En ce temps là la voiture était un luxe, une denrée rare et j’étais
fier de ce privilège que me faisait l’ami de mon père et j’étais
loin de me douter qu’ils étaient probablement en train de parler des
choses très graves car leur conversation a duré longtemps, une heure
peut être deux.
Sur
les genoux de ce leader politique, je sentais que quelque chose de grave
se passait. J’éprouvais une vague et confuse appréhension d’une
menace éventuelle et qui devrait se révéler au grand jour deux jours
après. Ce furent les événements sanglants du 16 septembre 1963 où le
pouvoir politique écrasa dans le sang, une manifestation de ce que
l’on a appelé à l’époque « la révolte des musulmans
tchadiens »
Trois
cent morts selon le bilan officiel, largement plus si l’on se réfère
aux témoignages des leaders politiques de l’époque. Ce fut sans
aucun doute l’événement le plus douloureux de la période qui suivit
l’indépendance du Tchad et certainement le point de départ de toutes
les luttes populaires au Nord du Tchad. Cet événement n’est pas étranger
dans la création trois ans plus tard d’un des premiers fronts de libération
nationale en Afrique, dirigé contre le régime néocolonial
à savoir le FROLINAT (Front de Libération Nationale du Tchad)
-3-
Au
moment du déclenchement des événements du 16 septembre 1963, j’étais
chez ma tante où mes cousines venaient d’être excisées
et nous étions en pleine fête aux alentours de 14 heures. Les
premiers coups de feux éclatèrent de partout. Nous étions tous paniqués
et quelques minutes plus tard, la terrible nouvelle nous est parvenu.

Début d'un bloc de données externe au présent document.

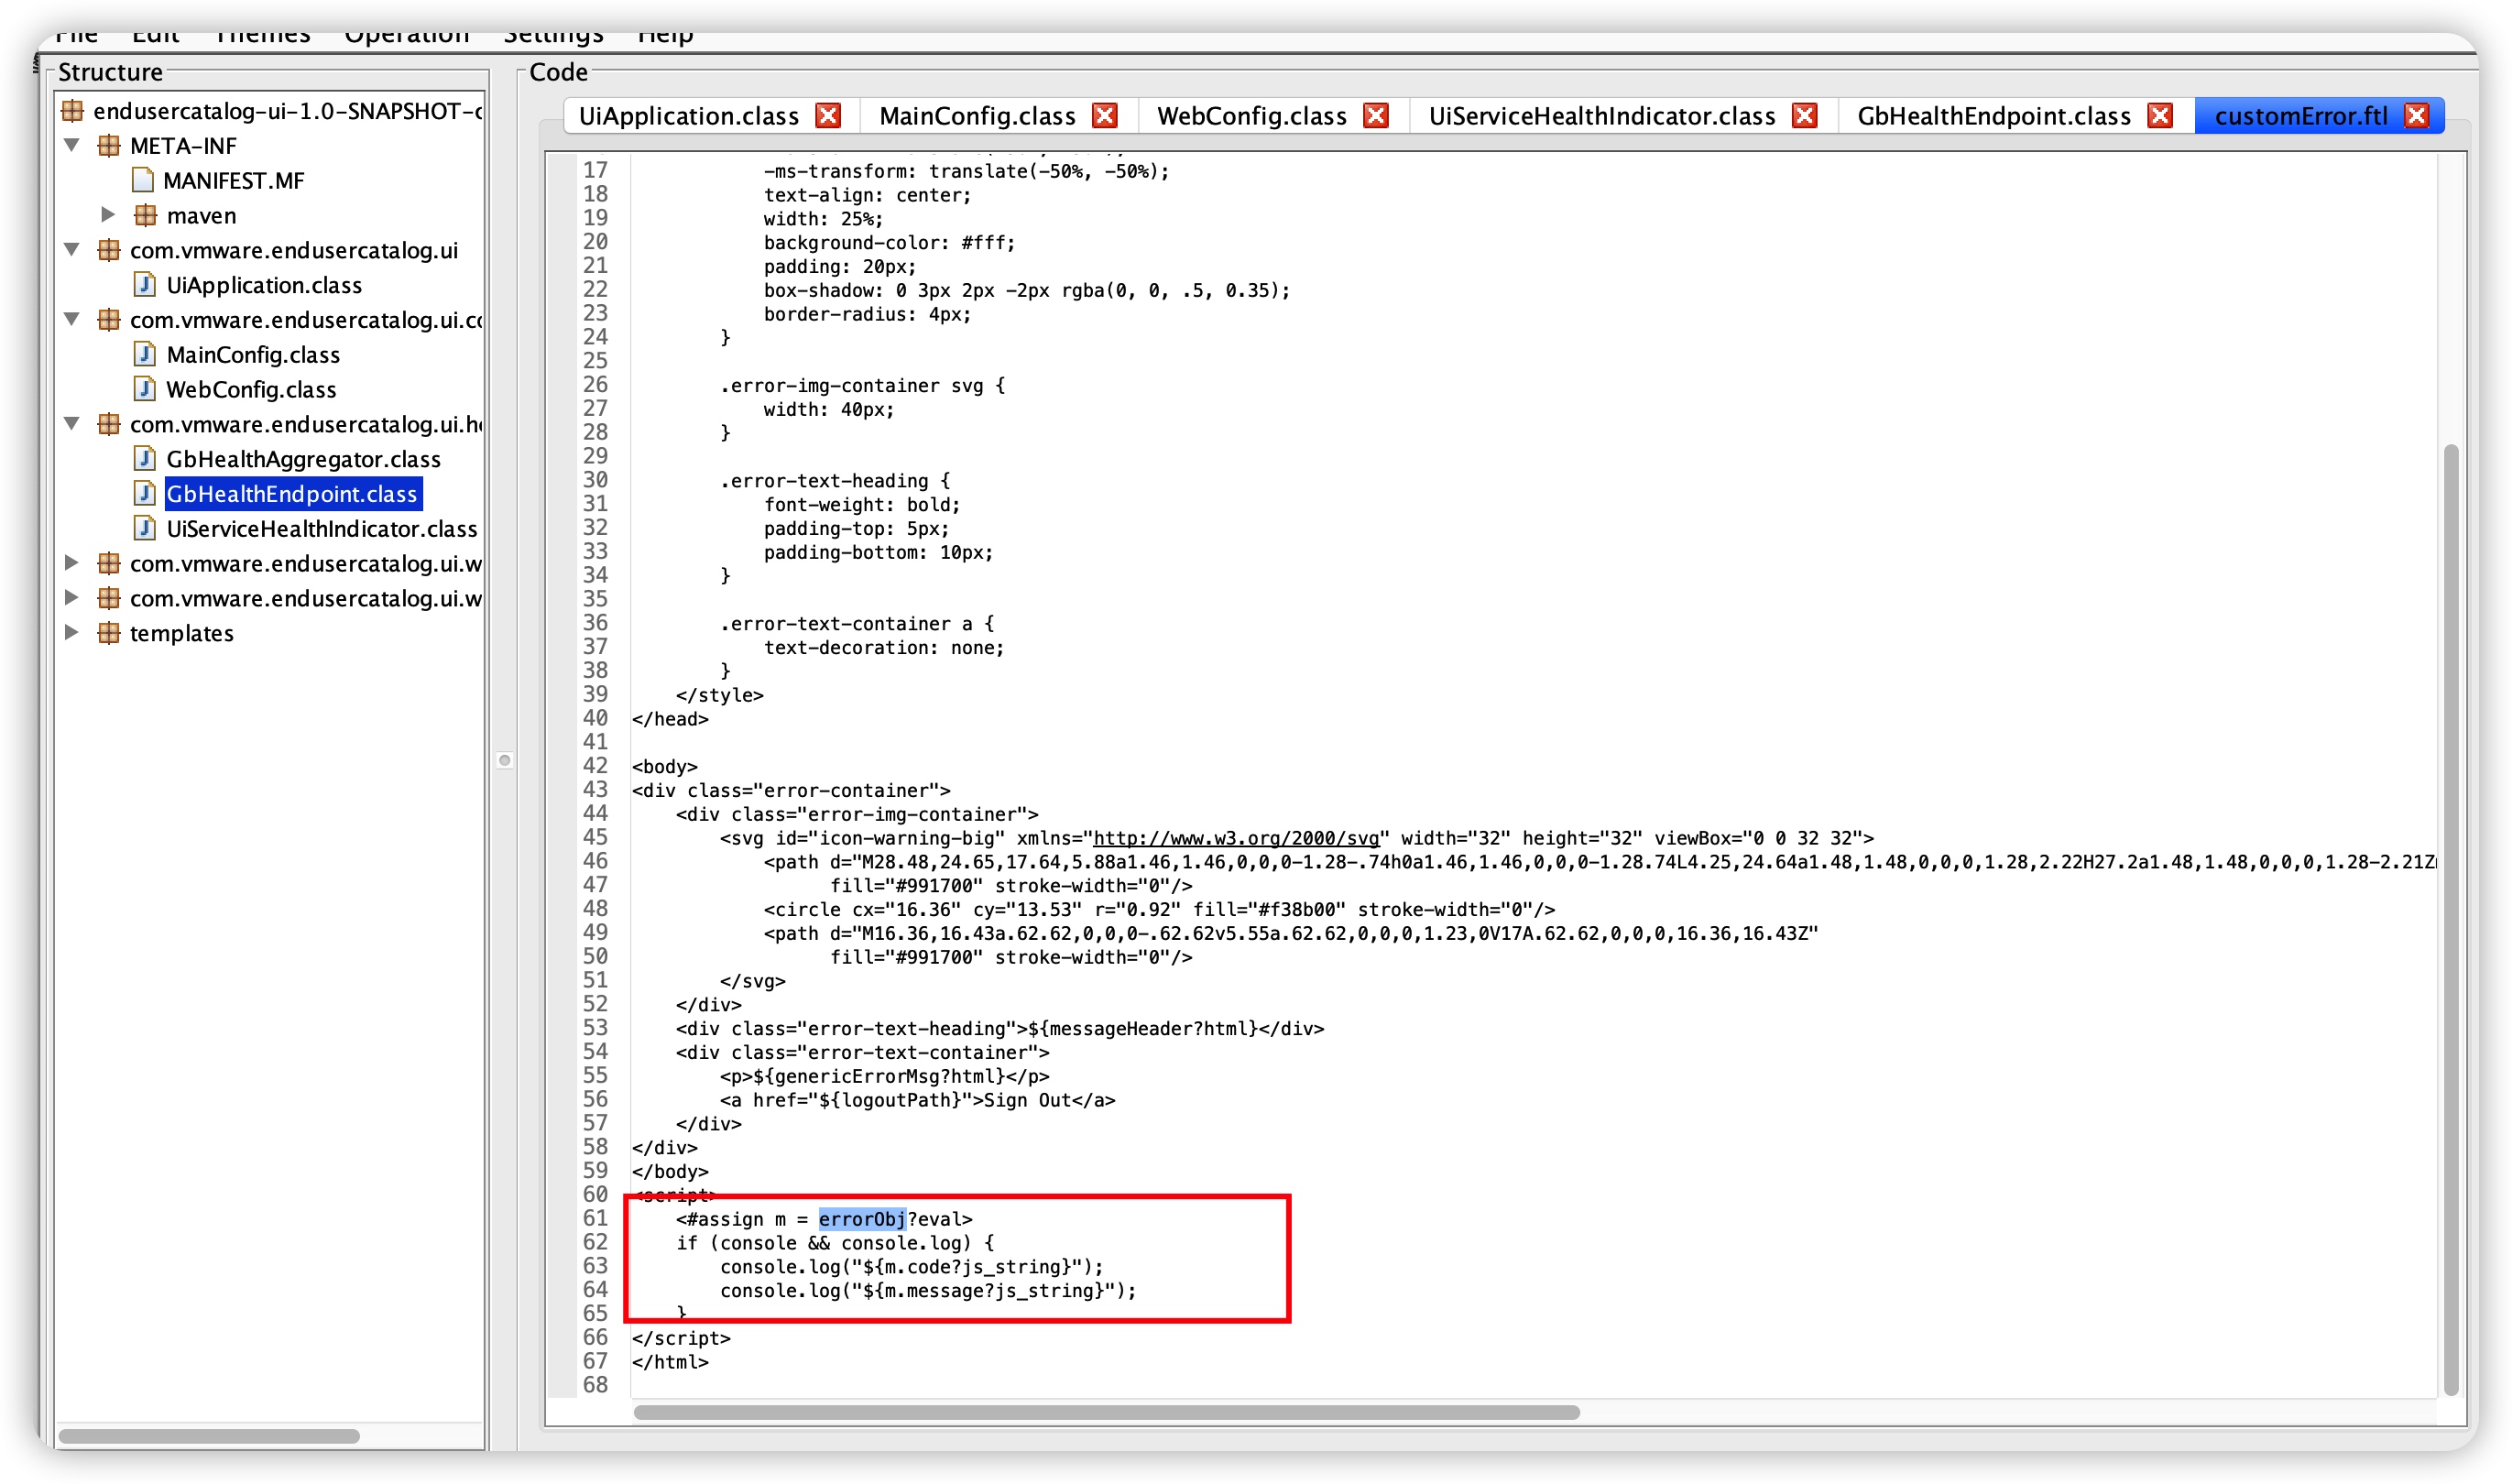Open the Settings menu
The height and width of the screenshot is (1484, 2512).
point(553,36)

Les trois leaders politiques du Nord musulman étaient la cible de ces
coups de feux ; et dès que j’avais su qu’ils étaient dirigés
contre mon père et ses compagnons, je m’étais immédiatement emparés
d’un couteau de cuisine et je m’élançais à toute enjambée vers
l’endroit des événements situé à moins de cinq cents mètres du
domicile de ma tante.
Immédiatement
le gardien de ma tante et ma mère se mirent à ma poursuite. Si
je n’étais pas avertis du danger que je courais, mes poursuivants
eux, en étaient pleinement conscients et le gardien avait pulvérisé
certainement un record olympique en tentant de me rattraper près du
champ des tirs et me ramener loquetant à ma mère.
J’étais
hors de moi et me débattais, je criais de toutes mes forces ma colère.

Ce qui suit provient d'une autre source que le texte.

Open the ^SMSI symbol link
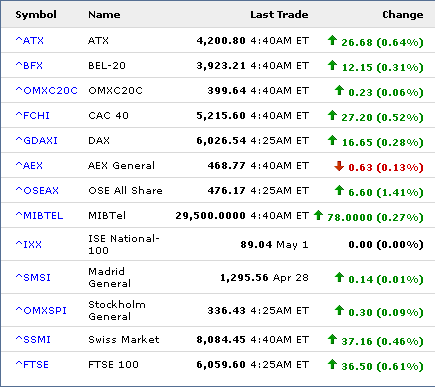The image size is (435, 387). tap(33, 277)
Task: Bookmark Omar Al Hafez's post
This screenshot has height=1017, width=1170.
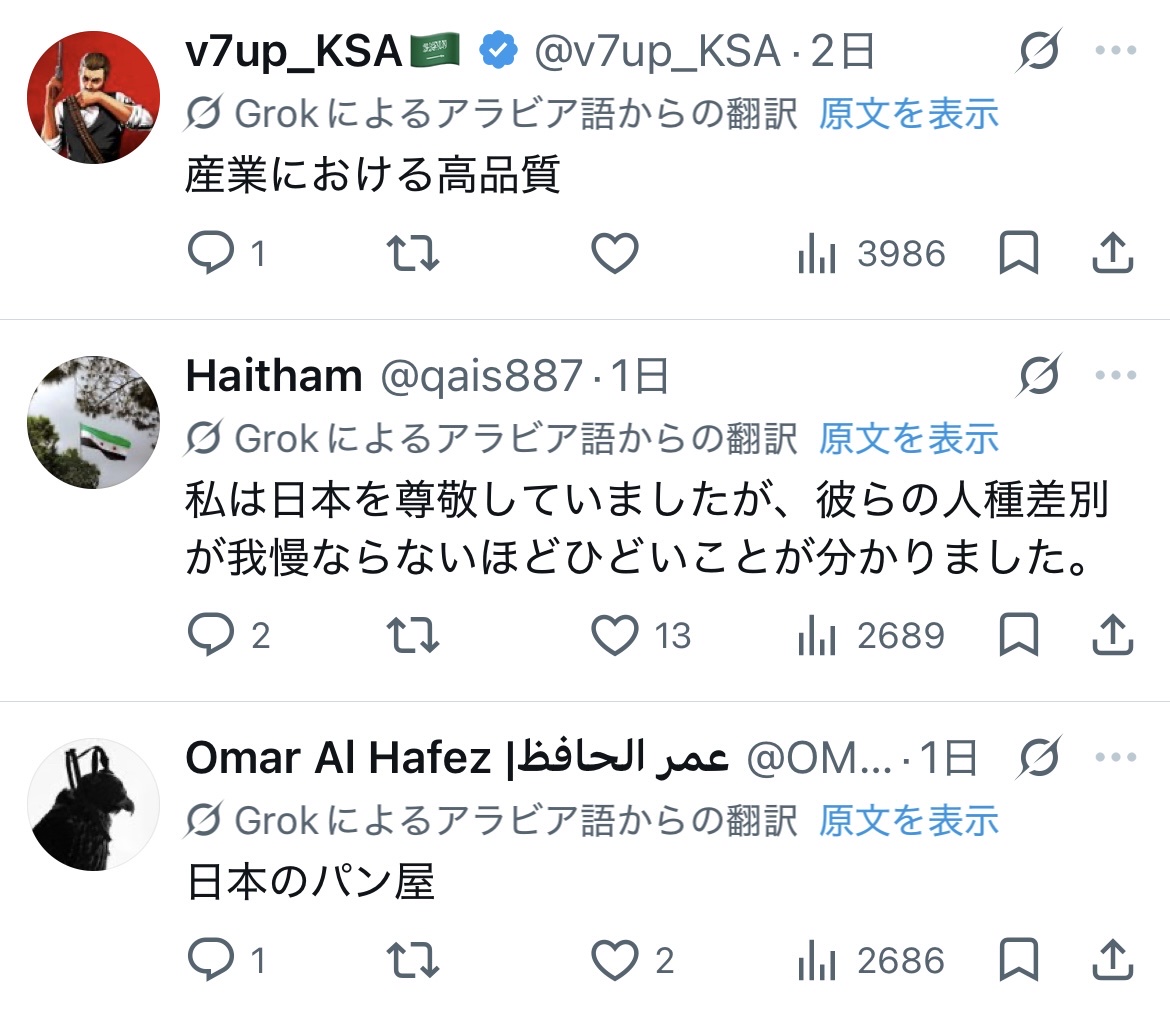Action: (1019, 961)
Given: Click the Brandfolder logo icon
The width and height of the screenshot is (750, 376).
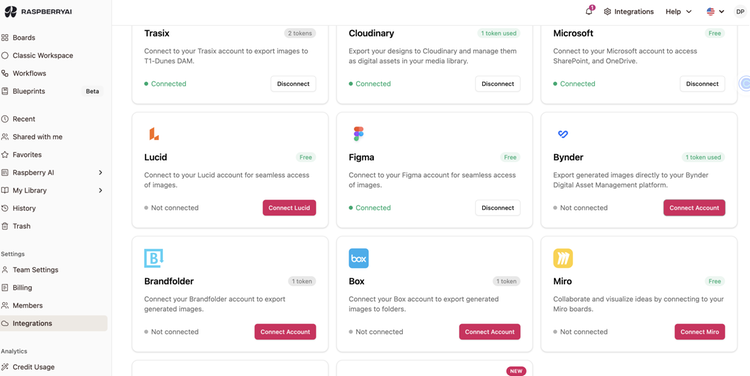Looking at the screenshot, I should 154,258.
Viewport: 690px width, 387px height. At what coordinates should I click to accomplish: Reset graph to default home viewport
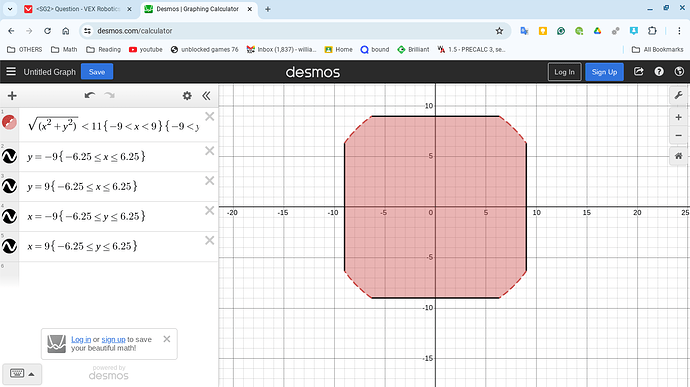point(678,156)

Je voulais que l’on me lâchât. Ma mère m’avait blotti dans ses
bras et s’était mise à pleurer. Je n’oublierai jamais ces
moments-là. Très pathétiques. Pour ma famille, pour nous tous,
le monde venait tout
simplement de s’effondrer. Car en cet instant précis et durant
plusieurs heures par la suite, nous n’aurions aucunes nouvelles de
notre père et au milieu des tirs nourris de l’armée, nous craignions
tout simplement le pire.
Mes
autres frères et sœurs étaient dispersés et ma mère n’avait pu
les récupérer que le lendemain matin. Notre maison que nous avons désertée
entre temps venait d’être occupée par des militaires animés d’une
rare brutalité. Tous les
hommes habitant chez nous avaient été arrêtés et passées à tabac.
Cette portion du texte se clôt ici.